A new study released by Freedom House shows that women in the Middle East and North Africa have made modest progress in winning more rights and opportunities over the past five years, despite ongoing resistance. But, violence against women remains widespread in the region, along with impunity for spousal abuse and so-called honor killings.

Sanja Kelly, a senior researcher and managing editor at the independent watchdog organization Freedom House, summed up the bad news concerning women in the Middle East and North Africa at a news conference on Capitol Hill Wednesday.

"Women in the Middle East are being discriminated in all aspects of lives," said Sanja Kelly. "And the Middle East still remains probably the most repressive region in the world when it comes to these issues."

The new study, based on extensive field interviews in 18 countries in the region found that 15 countries recorded some gains in women's rights over the past five years. The most significant progress came in Kuwait, Algeria and Jordan. Only Iraq, Yemen and the Palestinian Territories recorded an overall decline in women's rights over the past five years. Among the 18 countries surveyed, women enjoy the greatest degree of freedom in Tunisia, Morocco and Algeria. Women in Yemen and Saudi Arabia lag significantly behind.

Among the 18 countries surveyed, only Tunisia and Jordan offer specific legal protection against domestic violence.

Rana Husseini is a journalist with the Jordan Times and an expert on the practice of family members murdering a woman for real or perceived crimes of morality, known as honor killings. In many countries, so-called honor killings are often not considered a crime and are not punished. Husseini said this has changed in Jordan.

"They are considering the murder of women as a regular murder and this is something very important," said Rana Husseini. "They did not change some of the laws that are related to this murder, but they are considering it a regular murder and this is a great achievement for the women of Jordan."

All of the women's rights' experts present at the news conference said that women still suffer greatly under unjust personal status laws, which relate to divorce and child custody matters, and the ability to travel freely. Egyptian women's rights activist Dalia Ziada explained that many women, including herself, have to get permission from their husbands or fathers to travel.
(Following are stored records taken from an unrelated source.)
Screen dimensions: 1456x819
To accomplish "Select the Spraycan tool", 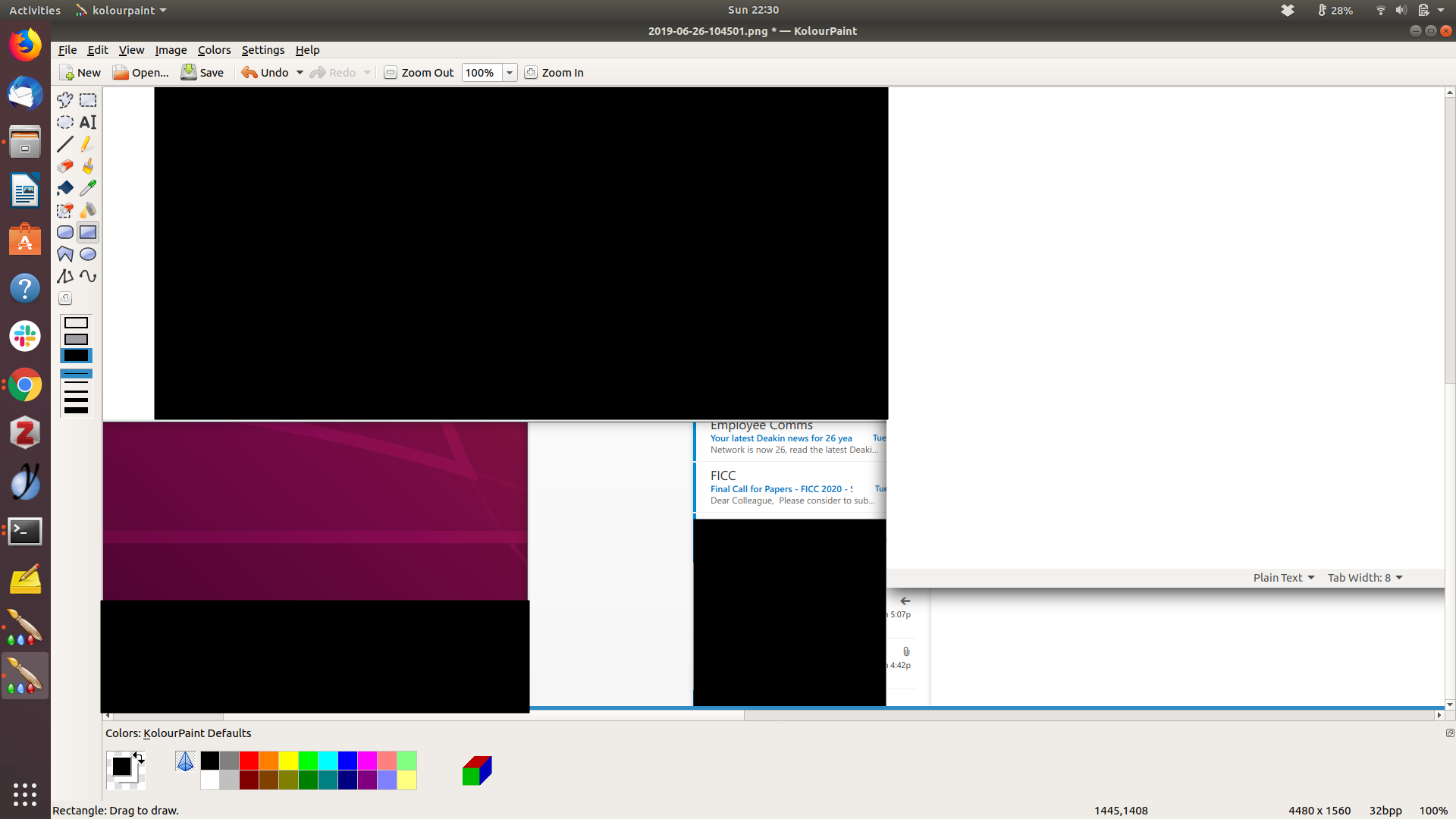I will click(88, 210).
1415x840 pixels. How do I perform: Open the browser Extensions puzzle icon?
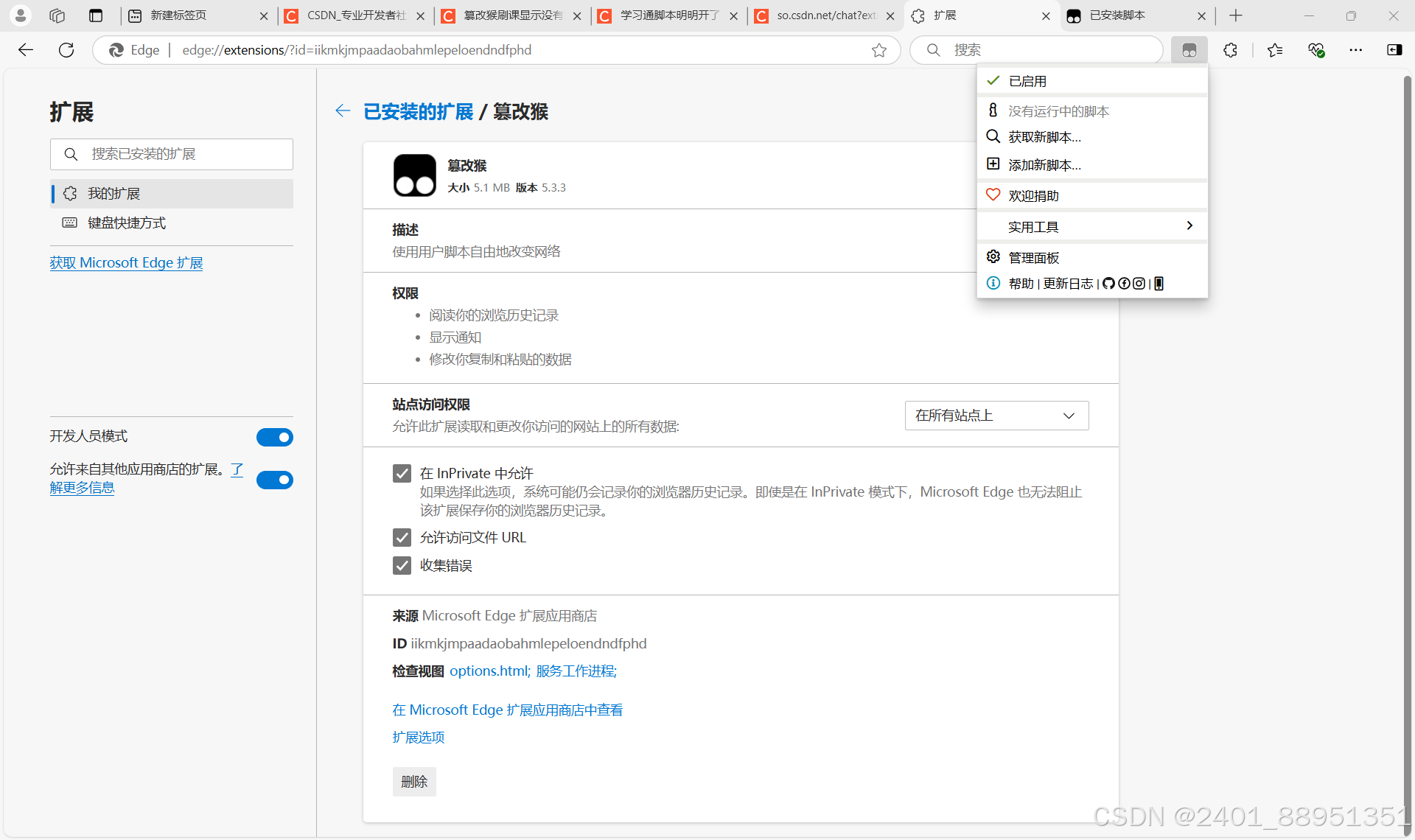pyautogui.click(x=1230, y=50)

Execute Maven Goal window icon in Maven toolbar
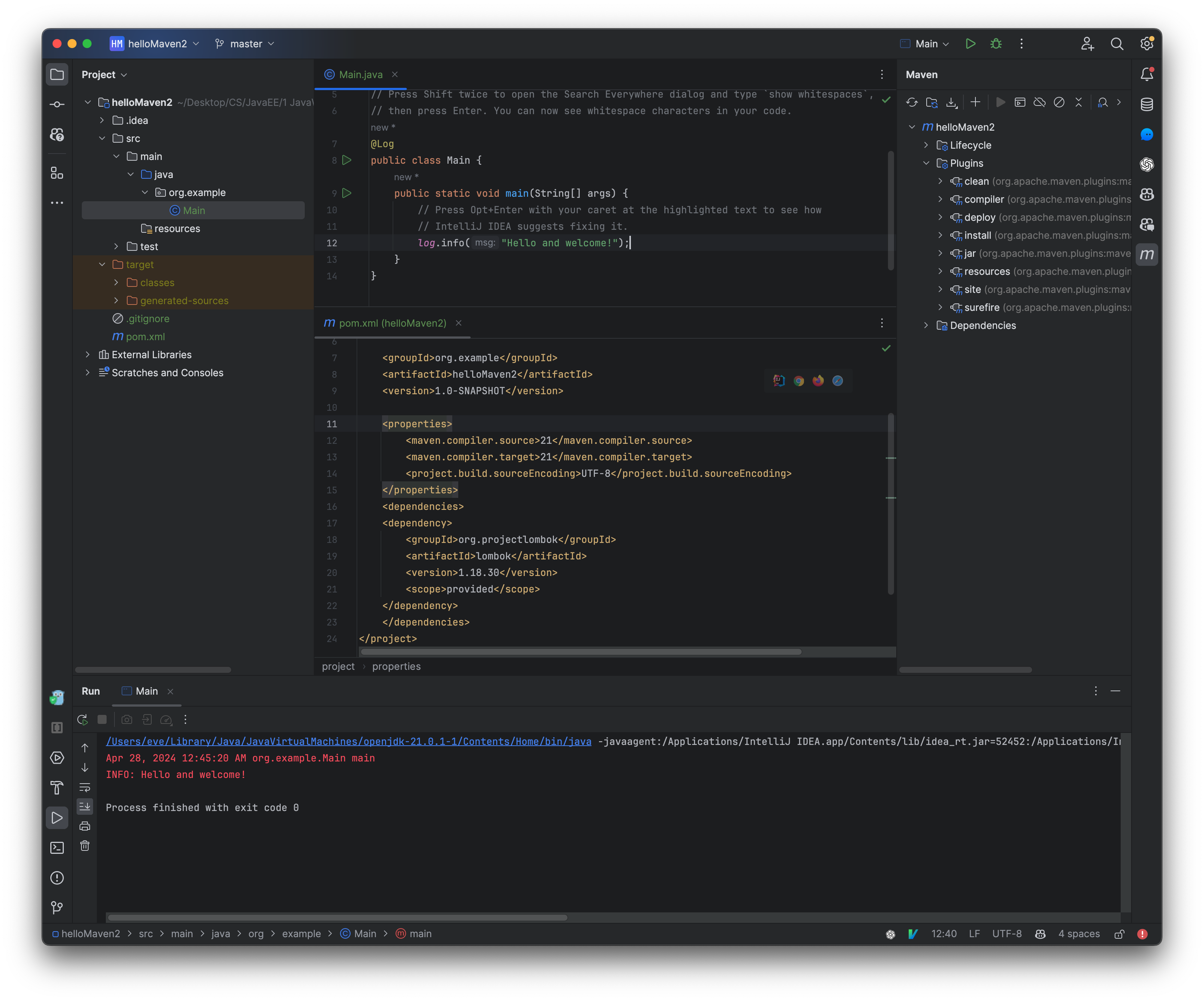tap(1020, 102)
"I can tell you and you might be surprised for this, for me to travel, I have to take [get] permission from four persons in my family, and if they did not accept I cannot go anywhere," said Dalia Ziada. "If only one of them did not accept, like a veto, you know?"

The report said that the absence of democratic institutions is an impediment to women's rights in the Middle East, North Africa and elsewhere, and that courts need to be capable of upholding basic legal rights in the face of political and societal pressures.